Bonds

A controversial new law requiring cities and states to standardize their disclosure raises a bevy of questions that market participants and regulators will need to answer to pave the way for implementation.

That’s the message from Ernesto Lanza of Ballard Spahr, who wrote a white paper on the newly passed Financial Disclosures Transparency Act along with the firm’s Teri Guarnaccia and Kimberly Magrini.

“The ability to collect data in a structured way makes a lot of sense, but it’s going to be an interesting journey to get to something that works,” Lanza said. “There’s a lot of uncertainties to be dealt with and decisions to be made by regulators, hopefully along with people who understand the market.”

Signed into law by President Biden on Dec. 23, the Financial Disclosure Transparency Act sparked controversy and opposition from muni market participants who have long debated the topic of disclosure in the self-regulated muni market. Opponents dubbed it an unfunded mandate that overlooks the muni market’s diversity and will “dumb down” credit analysis, while some buysiders, who have long clamored for improved disclosure, chimed in with their support of the new law.

The FDTA allows a four-year timeline before the rules become effective. Unlike the other financial regulators who will craft similar standards for other markets, the SEC is required by the law to consult with muni market participants in establishing the new muni market standards.

Among the many questions that remain unclear is which information submitted to the Municipal Securities Rulemaking Board will be subject to the new law. Will it apply only to financial statements or more?

It’s “unclear whether the SEC would seek to make all or certain portions of the official statement beyond any attached financial statements subject to the Municipal Market Data Standards,” Ballard Spahr says in the paper. “Similarly, it is unclear whether the SEC would seek to make the information included within the 16 categories of continuing disclosures set out in SEC Rule 15c2-12…also subject to the Municipal Market Data Standards.”

Other questions: What, if anything, will be the enforcement mechanism to ensure that an issuer undertakes the standards? What about disclosure on outstanding bond issues that go out for 20 or 30 years?

The process “gets a little complicated pretty quickly in terms of how a mandate operates and how people physically make submissions,” Lanza said. “It’s good that there’s at least four years to work through, because it’s a lot of stuff.”

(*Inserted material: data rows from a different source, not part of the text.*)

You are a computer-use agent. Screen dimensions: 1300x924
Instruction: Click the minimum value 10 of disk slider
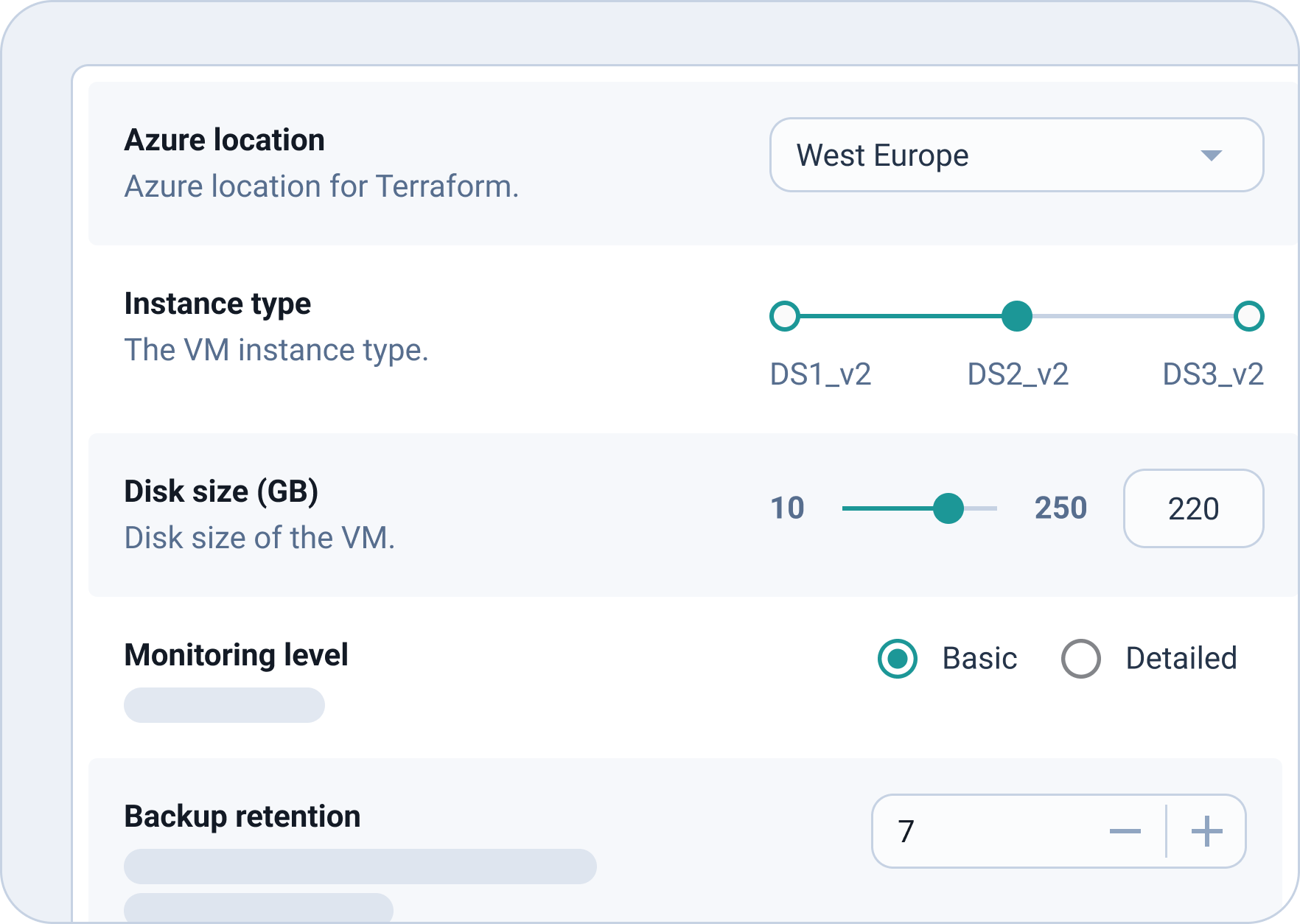tap(787, 508)
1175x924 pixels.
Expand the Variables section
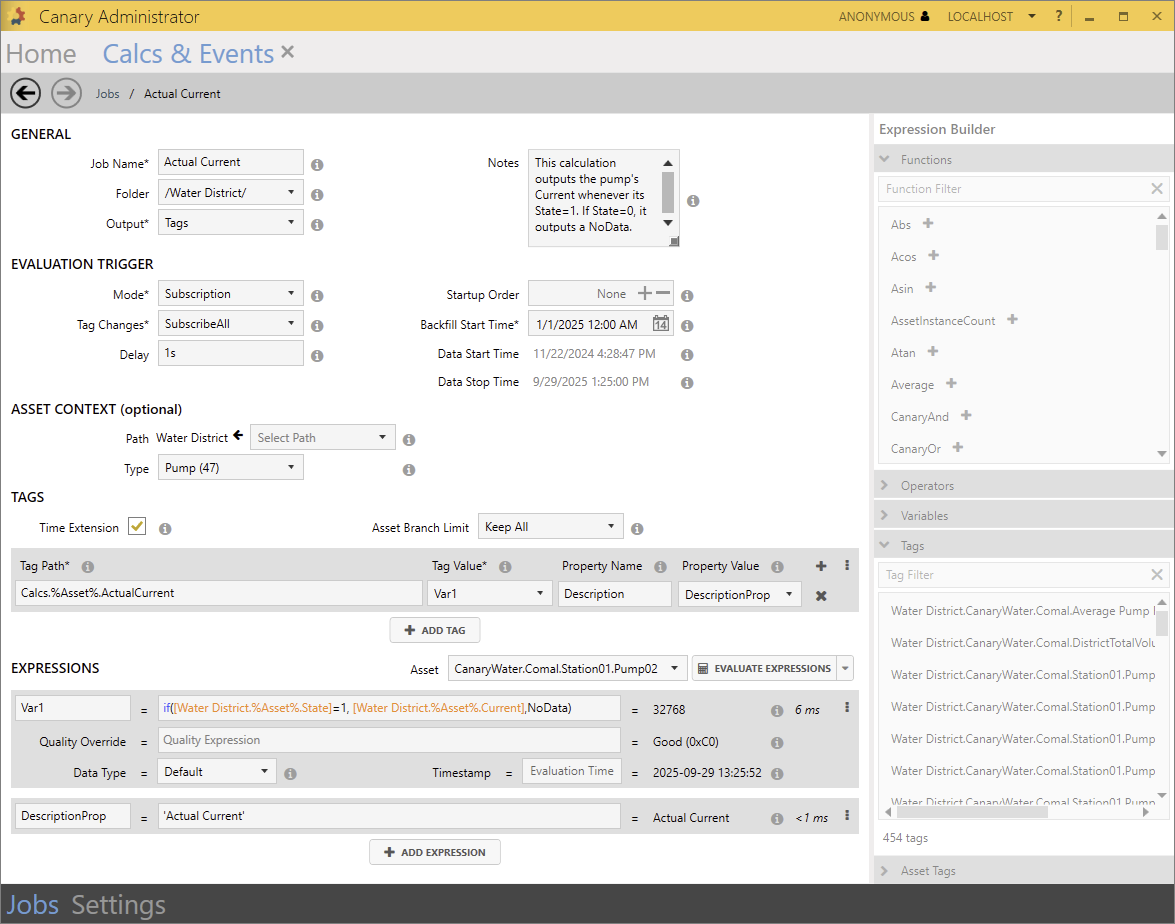(x=924, y=516)
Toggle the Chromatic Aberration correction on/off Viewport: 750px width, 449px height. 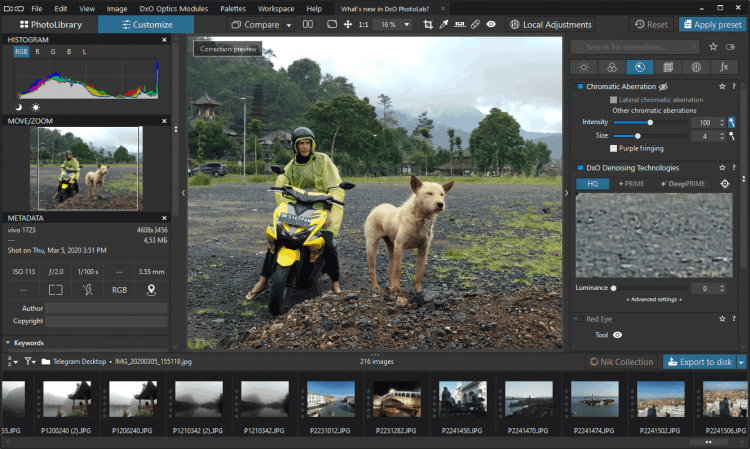pos(579,87)
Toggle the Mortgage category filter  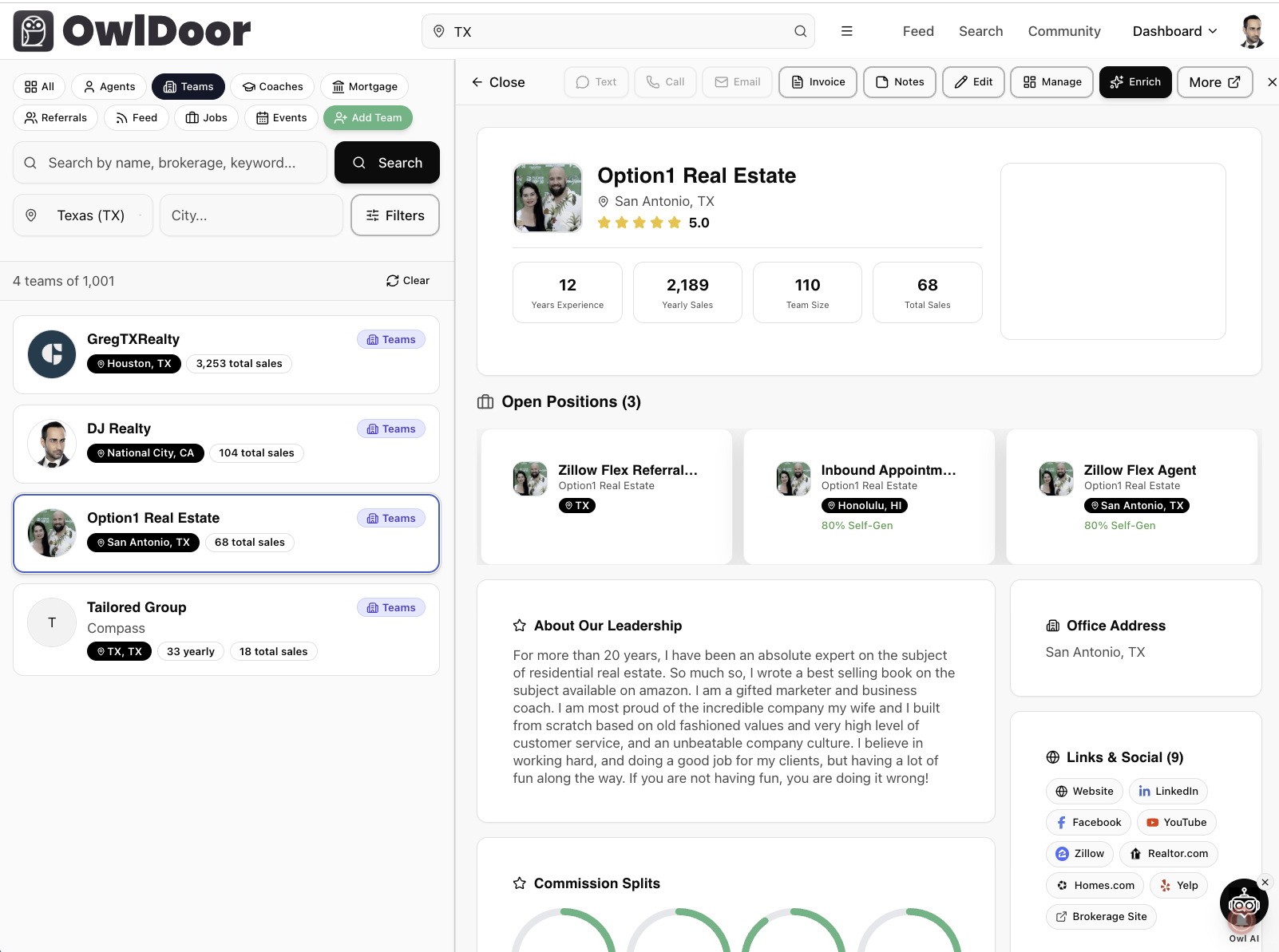click(x=364, y=87)
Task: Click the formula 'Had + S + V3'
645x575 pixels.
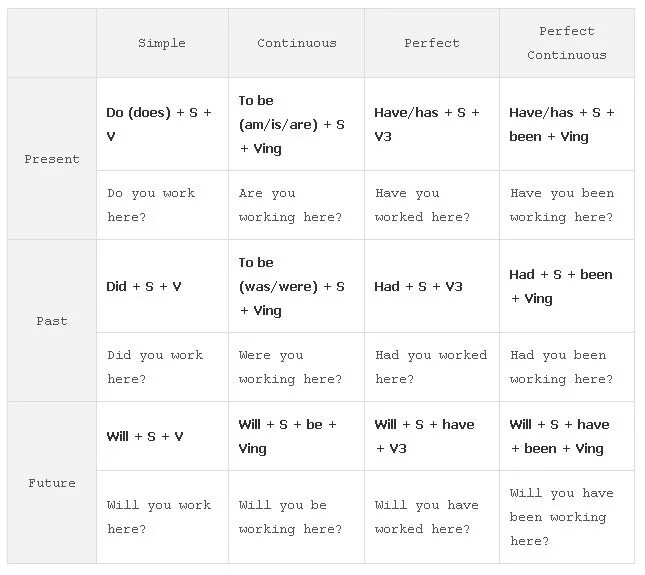Action: tap(418, 286)
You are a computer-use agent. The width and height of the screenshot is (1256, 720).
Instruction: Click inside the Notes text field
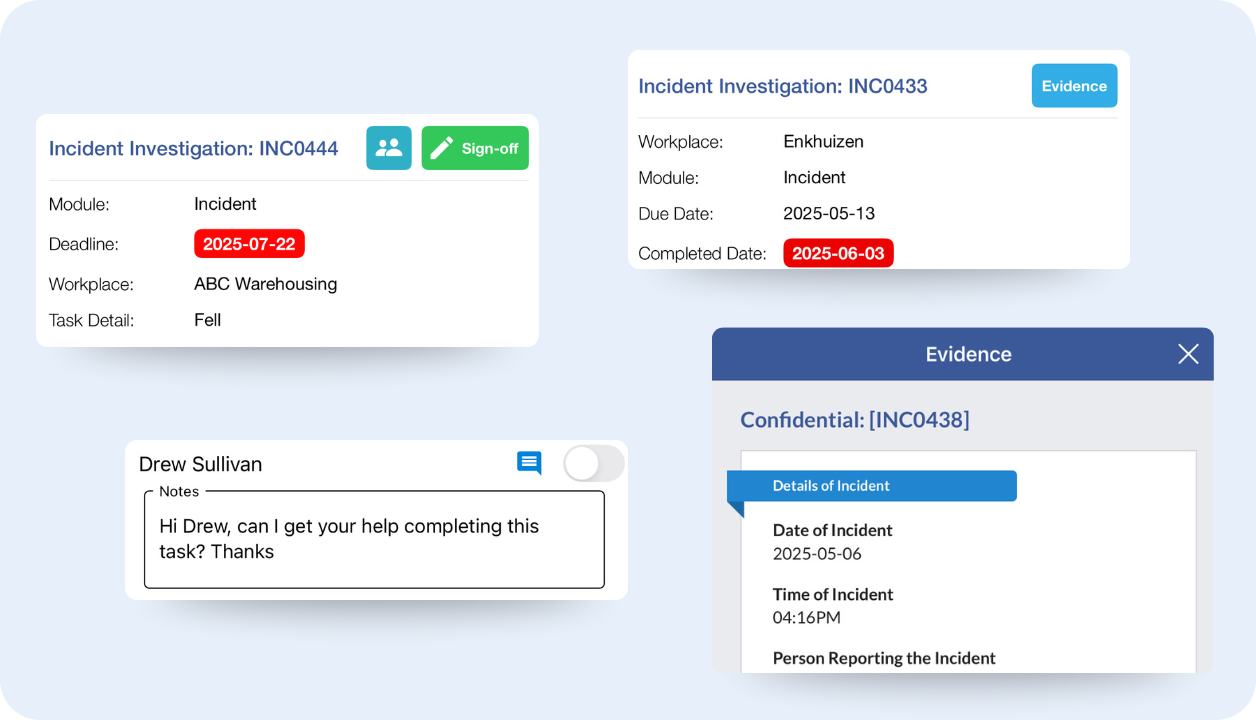374,540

The FDTA calls for a two-stage rule-making process. First, all the financial regulators together will embark on joint rulemaking, and then the SEC will undertake a specific rulemaking for the municipal market standards.

“A lot of the questions may not be resolved until second stage, but people need to be thinking about it during the first stage, because the joint standards will set the stage” for the municipal standards, said Lanza, who worked at the SEC for almost three years before returning to Ballard Spahr in July 2022.

The timeline calls for federal regulators to have proposed rules for comment on joint standards by June 2024, with a final joint rulemaking for joint data standards adopted by December 2024.

From mid to late 2026, the SEC is likely to publish proposed muni standards for comment, followed by the MSRB likely publishing similar proposed rule changes for comment, according to Ballard Spahr.

The SEC is expected to issue a final rule adopting muni standards by December 2026, with an 2027 effective date.

The Government Finance Officers Association will work to educate lawmakers during the period before final standards, said the GFOA’s federal liaison Emily Brock in a recent interview.

“There’s motivation to educate the new Congress because if there’s a two-year timeline, we may need to call on Congress to put things into perspective for more realistic expectations,” Brock said. The GFOA is watching for the “taxonomies and templates” that regulators are considering during the rulemaking period, she said. “Constant communication is our goal here,” Brock said.

The idea of structured data has been around since the formation of the Electronic Municipal Market Access website in 2008, said Lanza, who helped create EMMA.

“The question of XBRL was raised back then and this is the end point,” said Lanza, referring to eXtensible Business Reporting Language. “But there’s a lot of work to be done.”